I am currently trying to apply the OpenFHE library to my use case:

  1. Vectors of arbitrary length, either integer or floating point (depending on the applicability of bootstrapping)
  2. Computation function consisting of multiple multiplications and additions of ciphertexts and plaintexts
  3. Apply computation function (theoretically) unlimited amount of times to the same resulting ciphertext, without runtime limits

My question is, if it is possible to utilize the OpenFHE library (the python wrapped one in particular) to realize such an application. I tested the “Iterative CKKS bootstrapping” example test and found that the bit precision decreases with each multiplication between two floating point vectors until the point of 0 bit precision is reached and the computation fails.
As far as I understood, using bootstrapping after each multiplication should allow me to apply multiplication to the same ciphertext an unlimited amount of times, if performance and runtime is not an issue.
Is this a wrong assumption? And if I switch to integer vectors, is it then possible to realize arbitrary many computations with OpenFHE?
The result of the computation does not require high precision, it would suffice to provide 2 decimal digits for floating point numbers.

Thanks in advance


You should totally watch some of the videos from Duality on Youtube. They are @dualitytechnologies796, and you’ll find nice descriptions.

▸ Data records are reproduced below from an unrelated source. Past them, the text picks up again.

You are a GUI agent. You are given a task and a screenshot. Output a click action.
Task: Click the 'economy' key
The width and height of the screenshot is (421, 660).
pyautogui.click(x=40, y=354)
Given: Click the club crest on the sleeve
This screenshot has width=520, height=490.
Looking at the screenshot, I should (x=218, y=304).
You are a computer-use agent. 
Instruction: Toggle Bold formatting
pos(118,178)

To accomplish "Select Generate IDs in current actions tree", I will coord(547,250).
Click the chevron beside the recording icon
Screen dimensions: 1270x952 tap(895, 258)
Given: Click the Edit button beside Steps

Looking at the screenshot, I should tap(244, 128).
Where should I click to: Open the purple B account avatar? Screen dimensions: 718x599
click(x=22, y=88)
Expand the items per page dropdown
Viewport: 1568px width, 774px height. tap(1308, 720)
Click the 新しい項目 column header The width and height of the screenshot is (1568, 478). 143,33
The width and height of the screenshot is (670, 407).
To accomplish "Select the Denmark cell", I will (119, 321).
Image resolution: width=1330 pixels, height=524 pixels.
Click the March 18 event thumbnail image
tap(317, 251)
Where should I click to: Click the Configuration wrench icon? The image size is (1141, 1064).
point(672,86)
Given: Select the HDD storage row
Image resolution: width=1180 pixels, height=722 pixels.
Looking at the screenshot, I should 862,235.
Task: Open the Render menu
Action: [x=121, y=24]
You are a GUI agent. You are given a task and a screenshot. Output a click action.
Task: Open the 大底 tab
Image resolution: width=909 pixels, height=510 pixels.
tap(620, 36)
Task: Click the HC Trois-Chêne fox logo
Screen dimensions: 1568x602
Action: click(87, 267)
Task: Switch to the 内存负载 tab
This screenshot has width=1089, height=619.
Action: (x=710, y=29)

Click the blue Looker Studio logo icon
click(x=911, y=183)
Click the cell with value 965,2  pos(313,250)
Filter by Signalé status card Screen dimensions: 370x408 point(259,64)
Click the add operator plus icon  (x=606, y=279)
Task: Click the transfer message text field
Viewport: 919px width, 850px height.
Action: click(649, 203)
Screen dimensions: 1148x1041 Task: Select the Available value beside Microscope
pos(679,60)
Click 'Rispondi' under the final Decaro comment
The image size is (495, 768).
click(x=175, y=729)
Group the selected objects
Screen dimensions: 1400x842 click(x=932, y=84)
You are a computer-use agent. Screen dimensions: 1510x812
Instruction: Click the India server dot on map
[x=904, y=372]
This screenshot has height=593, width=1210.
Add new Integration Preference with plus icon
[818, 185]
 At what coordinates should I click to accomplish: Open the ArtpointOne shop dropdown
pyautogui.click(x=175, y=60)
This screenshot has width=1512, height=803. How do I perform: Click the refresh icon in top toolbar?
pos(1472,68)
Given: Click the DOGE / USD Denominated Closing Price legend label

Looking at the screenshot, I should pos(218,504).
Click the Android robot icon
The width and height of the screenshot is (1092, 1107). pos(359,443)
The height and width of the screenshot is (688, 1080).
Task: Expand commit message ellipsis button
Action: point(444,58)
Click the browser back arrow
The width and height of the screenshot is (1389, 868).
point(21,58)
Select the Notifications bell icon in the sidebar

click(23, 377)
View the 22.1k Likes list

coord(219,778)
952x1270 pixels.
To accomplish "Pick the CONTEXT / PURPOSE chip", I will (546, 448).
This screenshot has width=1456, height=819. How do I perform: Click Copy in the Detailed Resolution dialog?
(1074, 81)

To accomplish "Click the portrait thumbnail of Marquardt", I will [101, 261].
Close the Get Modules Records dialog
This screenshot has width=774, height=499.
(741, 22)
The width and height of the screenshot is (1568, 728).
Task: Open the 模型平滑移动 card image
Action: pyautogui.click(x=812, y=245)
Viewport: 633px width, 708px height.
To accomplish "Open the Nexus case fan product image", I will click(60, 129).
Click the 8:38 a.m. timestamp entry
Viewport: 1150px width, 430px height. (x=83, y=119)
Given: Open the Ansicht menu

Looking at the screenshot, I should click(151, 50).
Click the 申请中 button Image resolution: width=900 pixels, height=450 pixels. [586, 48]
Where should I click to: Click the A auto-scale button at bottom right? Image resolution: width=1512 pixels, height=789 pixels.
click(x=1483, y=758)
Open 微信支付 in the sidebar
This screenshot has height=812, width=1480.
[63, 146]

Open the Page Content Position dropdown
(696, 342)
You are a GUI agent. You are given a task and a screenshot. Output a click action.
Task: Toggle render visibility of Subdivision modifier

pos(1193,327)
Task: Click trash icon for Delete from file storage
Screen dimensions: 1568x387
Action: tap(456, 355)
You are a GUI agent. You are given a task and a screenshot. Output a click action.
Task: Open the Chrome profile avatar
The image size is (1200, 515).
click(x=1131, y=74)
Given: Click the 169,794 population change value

I don’t see BGV bootstrapping in the code base (someone correct me if I’m wrong). You can use CKKS pretty well, though. You don’t need to bootstrap after each multiplication. Bootstrapping usually sets up the ciphertext to do a bunch of multiplications before it’s needed again. A fresh ciphertext is like a new car. First, it takes a long time to get dirty. Then you clean it, and it’s never that new car clean again.

If the vector is arbitrary length, you write code to split the vector among arbitrary ciphertexts.

The theoretically unlimited part is dicey. When a bootstrap refreshes a ciphertext, there is some noise, still, and this builds up. You’d have to test it for particular parameters.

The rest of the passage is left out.